Data API Reference¶

The opifex.data package provides datarax-based data loading infrastructure for scientific machine learning applications with JAX-native performance and single-pass streaming pipelines.

🎯 Overview¶

Opifex uses datarax Pipeline streaming for high-performance data loading with:

Eager PDE solution generation: jit + vmap generators produce whole datasets in one batched call
Single-pass pipelines: memory-efficient streaming that consumers drain once
JAX-native batches: each batch is a plain dict of arrays, ready for JAX training loops
Channels-first contract: every field is (n, C, *spatial) for direct use by neural operators
Reproducible sampling: deterministic seed controls both generation and the train/val split

Architecture¶

Data Pipeline Flow:
[generate_* (jit+vmap)] → [train/val split] → [PDELoaders(train, val)] → [Pipeline batches] → Training

Components:

Generators (opifex.data.sources): eager generate_* functions that return a dataset dict {"input", "output"}
Loader factories (opifex.data.loaders): create_*_loader builders that wrap generated data in datarax Pipelines
PDELoaders: a frozen dataclass bundling the train / val pipelines plus split sizes and resolution
Normalization (opifex.core.normalization): GaussianNormalizer for optional z-score scaling

🏭 Factory Functions¶

Factory functions are the simplest way to create configured data loaders for common PDE problems. Each returns a frozen PDELoaders dataclass:

@dataclass(frozen=True)
class PDELoaders:
    train: Pipeline   # single-pass datarax pipeline of training batches
    val: Pipeline     # single-pass datarax pipeline of validation batches
    n_train: int      # number of training samples
    n_val: int        # number of validation samples
    resolution: int   # spatial resolution of the generated fields

A datarax Pipeline is single-pass: drain it exactly once.

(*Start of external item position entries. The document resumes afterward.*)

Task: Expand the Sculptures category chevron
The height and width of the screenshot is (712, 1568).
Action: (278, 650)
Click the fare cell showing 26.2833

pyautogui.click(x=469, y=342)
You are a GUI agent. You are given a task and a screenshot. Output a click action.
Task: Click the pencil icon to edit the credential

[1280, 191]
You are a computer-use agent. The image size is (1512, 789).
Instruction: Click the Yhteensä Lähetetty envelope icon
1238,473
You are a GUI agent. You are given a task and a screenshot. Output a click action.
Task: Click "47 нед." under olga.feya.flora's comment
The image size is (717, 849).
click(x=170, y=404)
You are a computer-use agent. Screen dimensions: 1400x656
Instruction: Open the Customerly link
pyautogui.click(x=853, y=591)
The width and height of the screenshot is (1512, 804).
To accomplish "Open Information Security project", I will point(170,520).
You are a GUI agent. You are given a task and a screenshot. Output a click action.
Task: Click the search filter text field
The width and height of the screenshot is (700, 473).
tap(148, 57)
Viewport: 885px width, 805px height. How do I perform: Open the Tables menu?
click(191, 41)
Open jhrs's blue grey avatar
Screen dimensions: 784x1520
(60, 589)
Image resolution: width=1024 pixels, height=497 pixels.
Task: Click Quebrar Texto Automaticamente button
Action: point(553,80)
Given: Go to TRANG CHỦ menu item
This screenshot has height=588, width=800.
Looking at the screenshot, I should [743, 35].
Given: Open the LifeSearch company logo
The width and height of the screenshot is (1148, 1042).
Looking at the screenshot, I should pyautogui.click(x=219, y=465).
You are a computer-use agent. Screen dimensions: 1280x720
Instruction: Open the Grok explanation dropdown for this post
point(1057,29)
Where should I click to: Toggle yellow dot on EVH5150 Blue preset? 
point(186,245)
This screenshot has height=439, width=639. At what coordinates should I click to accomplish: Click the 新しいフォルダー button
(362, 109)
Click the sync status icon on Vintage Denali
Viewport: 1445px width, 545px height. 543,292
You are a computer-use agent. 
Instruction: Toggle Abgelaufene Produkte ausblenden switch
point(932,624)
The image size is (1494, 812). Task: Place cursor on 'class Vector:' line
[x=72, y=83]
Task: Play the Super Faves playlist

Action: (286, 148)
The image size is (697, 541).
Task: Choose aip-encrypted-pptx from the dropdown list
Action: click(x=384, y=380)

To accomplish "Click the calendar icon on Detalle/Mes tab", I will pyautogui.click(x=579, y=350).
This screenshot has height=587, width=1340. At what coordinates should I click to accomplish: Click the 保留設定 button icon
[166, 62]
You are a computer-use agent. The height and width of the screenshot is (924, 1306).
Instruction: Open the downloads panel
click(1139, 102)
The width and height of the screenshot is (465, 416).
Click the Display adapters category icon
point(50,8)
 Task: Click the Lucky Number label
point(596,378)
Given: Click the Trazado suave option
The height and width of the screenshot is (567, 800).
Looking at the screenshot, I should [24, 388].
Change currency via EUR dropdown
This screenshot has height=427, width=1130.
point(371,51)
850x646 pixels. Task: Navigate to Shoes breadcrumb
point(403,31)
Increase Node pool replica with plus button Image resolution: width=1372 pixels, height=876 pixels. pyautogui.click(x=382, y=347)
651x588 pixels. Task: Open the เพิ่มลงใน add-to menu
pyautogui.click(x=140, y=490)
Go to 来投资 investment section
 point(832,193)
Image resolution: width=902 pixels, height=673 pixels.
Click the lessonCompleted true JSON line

Each batch is a dict {"input": (b, C, *spatial), "output": (b, C, *spatial)} in channels-first layout.

create_burgers_loader¶

Create loaders for the Burgers equation: ∂u/∂t + u∂u/∂x = ν∂²u/∂x² (1D, C=1).

from opifex.data.loaders import create_burgers_loader

loaders = create_burgers_loader(
    n_samples=1000,               # total dataset size (before split)
    resolution=128,               # spatial grid resolution (1D)
    batch_size=32,                # batch size for both train and val
    viscosity_range=(0.1, 0.1),   # range for the viscosity parameter
    time_range=(0.0, 1.0),        # time integration range
    val_fraction=0.2,             # fraction held out for validation
    seed=42,                      # random seed for generation + split
)

# Drain the single-pass training pipeline
for batch in loaders.train:
    x = batch["input"]    # (b, 1, resolution) initial condition
    y = batch["output"]   # (b, 1, resolution) final-time solution
    # Train model...

# Validation pipeline (drain once)
for batch in loaders.val:
    ...

Parameters:

n_samples (int): total dataset size before the train/val split
resolution (int): spatial discretization (1D)
batch_size (int): batch size for the train and val pipelines
viscosity_range (tuple): min/max viscosity for generation
time_range (tuple): start/end time for integration
val_fraction (float): fraction of samples held out for validation
seed (int): random seed for reproducible generation and splitting

Returns: PDELoaders with train / val pipelines, n_train, n_val, and resolution.

create_darcy_loader¶

Create loaders for Darcy flow: -∇·(a(x)∇u) = f (2D, C=1). Maps the permeability coefficient field a(x) to the steady-state pressure u(x).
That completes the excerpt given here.